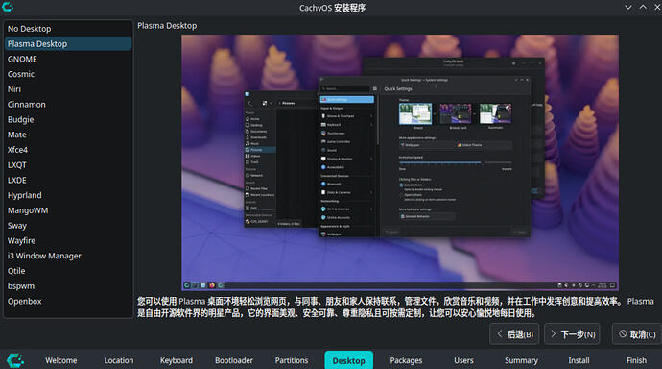Screen dimensions: 662x369
Task: Open the Packages installer step
Action: pos(406,360)
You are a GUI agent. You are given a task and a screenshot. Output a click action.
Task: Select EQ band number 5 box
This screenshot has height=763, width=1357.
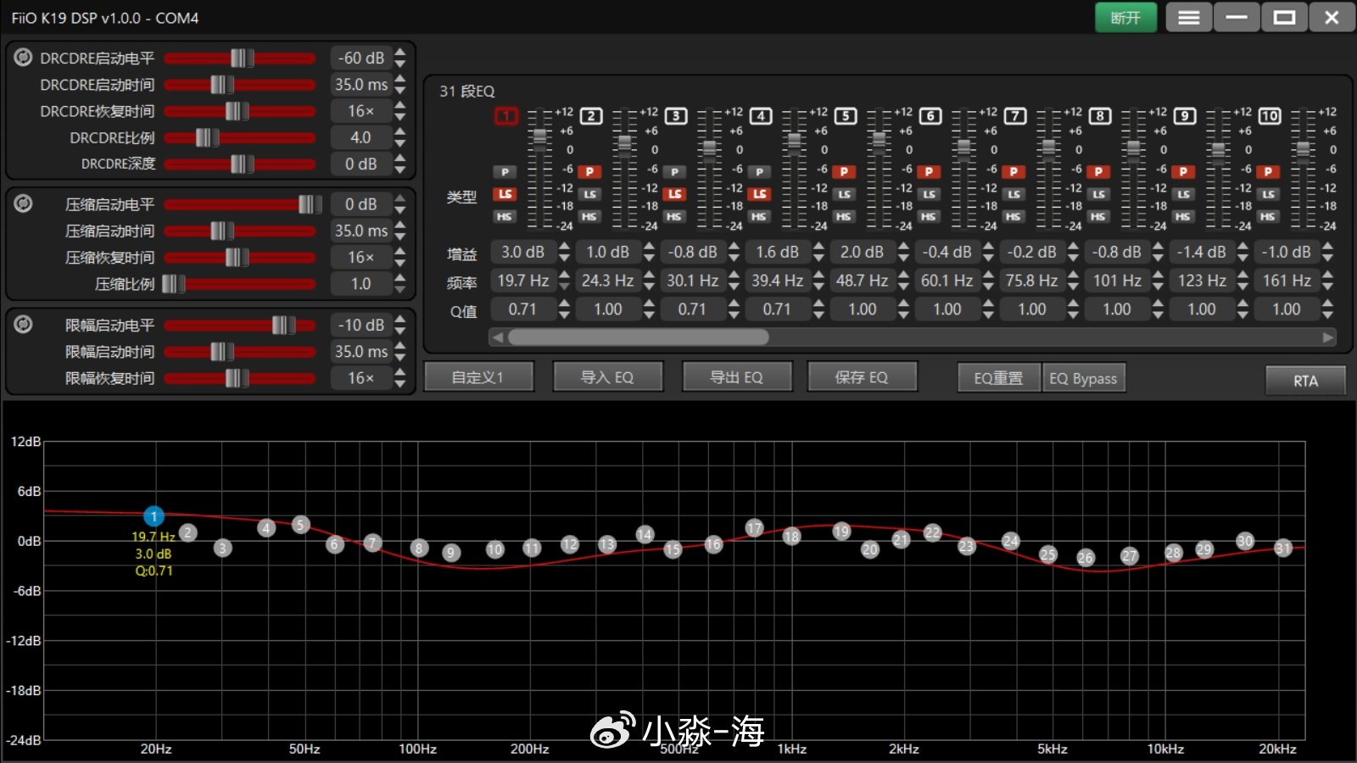pyautogui.click(x=845, y=116)
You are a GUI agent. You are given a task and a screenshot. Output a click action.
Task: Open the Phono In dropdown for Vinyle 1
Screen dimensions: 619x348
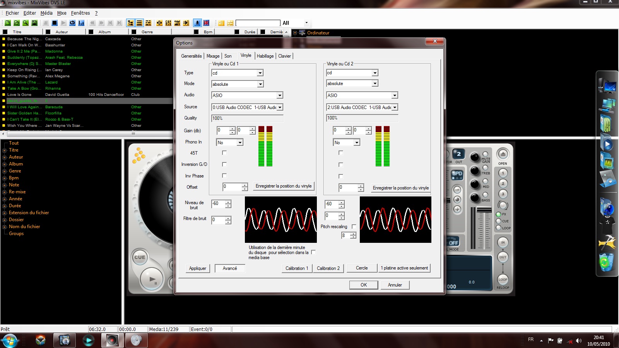pyautogui.click(x=240, y=143)
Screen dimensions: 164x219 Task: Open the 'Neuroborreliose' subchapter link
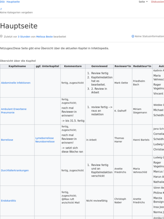click(45, 141)
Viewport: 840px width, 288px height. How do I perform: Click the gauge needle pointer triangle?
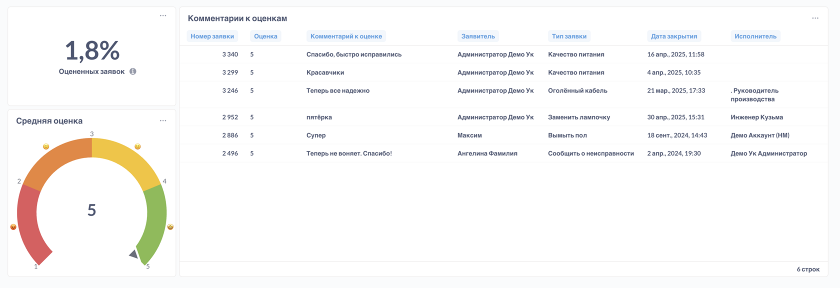(x=134, y=254)
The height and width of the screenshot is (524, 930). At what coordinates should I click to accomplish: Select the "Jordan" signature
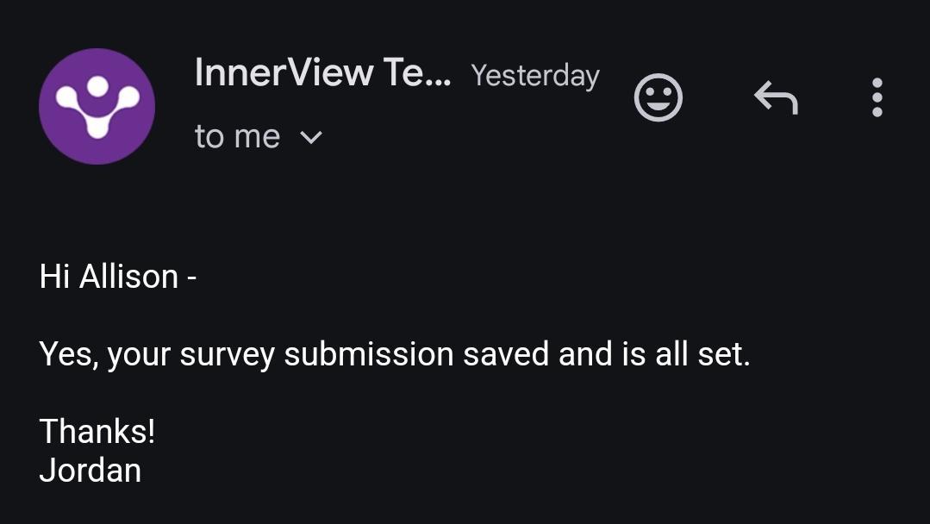pos(91,471)
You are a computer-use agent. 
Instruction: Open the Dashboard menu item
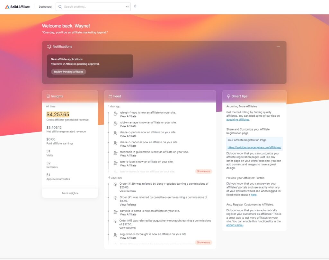45,6
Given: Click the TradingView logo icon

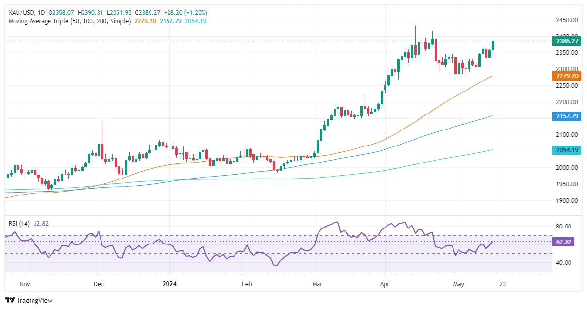Looking at the screenshot, I should pyautogui.click(x=10, y=300).
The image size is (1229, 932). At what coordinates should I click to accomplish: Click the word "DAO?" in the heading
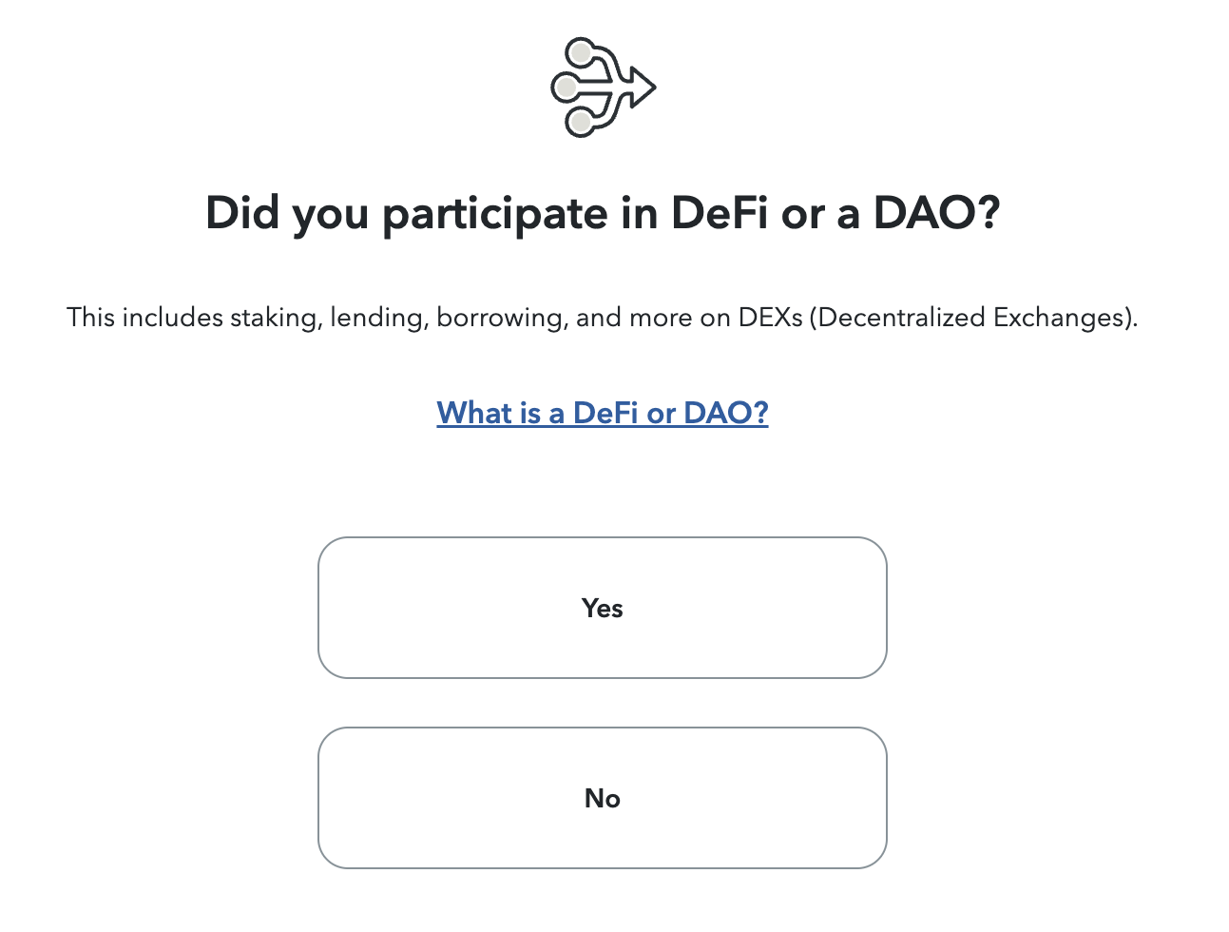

- What you need to do -
Copy all of the rows above word for word, leaving out the pictures.

- Expected answer -
Screen dimensions: 662x369
Task: Open the Packages installer step
Action: pos(406,360)
You are a GUI agent. You are given a task and a screenshot. Output a click action.
Task: Select EQ band number 5 box
This screenshot has height=763, width=1357.
pyautogui.click(x=845, y=116)
You are a GUI agent. You are given a task and a screenshot. Output a click action.
Task: Open the Phono In dropdown for Vinyle 1
Screen dimensions: 619x348
pyautogui.click(x=240, y=143)
Screen dimensions: 164x219 Task: Open the 'Neuroborreliose' subchapter link
click(45, 141)
Viewport: 840px width, 288px height. How do I perform: Click the gauge needle pointer triangle?
(x=134, y=254)
The height and width of the screenshot is (524, 930). At what coordinates should I click to accomplish: Select the "Jordan" signature
pos(91,471)
You are a computer-use agent. 
Instruction: Open the Dashboard menu item
45,6
Given: Click the TradingView logo icon

Looking at the screenshot, I should pyautogui.click(x=10, y=300).
The image size is (1229, 932). At what coordinates should I click to accomplish: Click the word "DAO?" in the heading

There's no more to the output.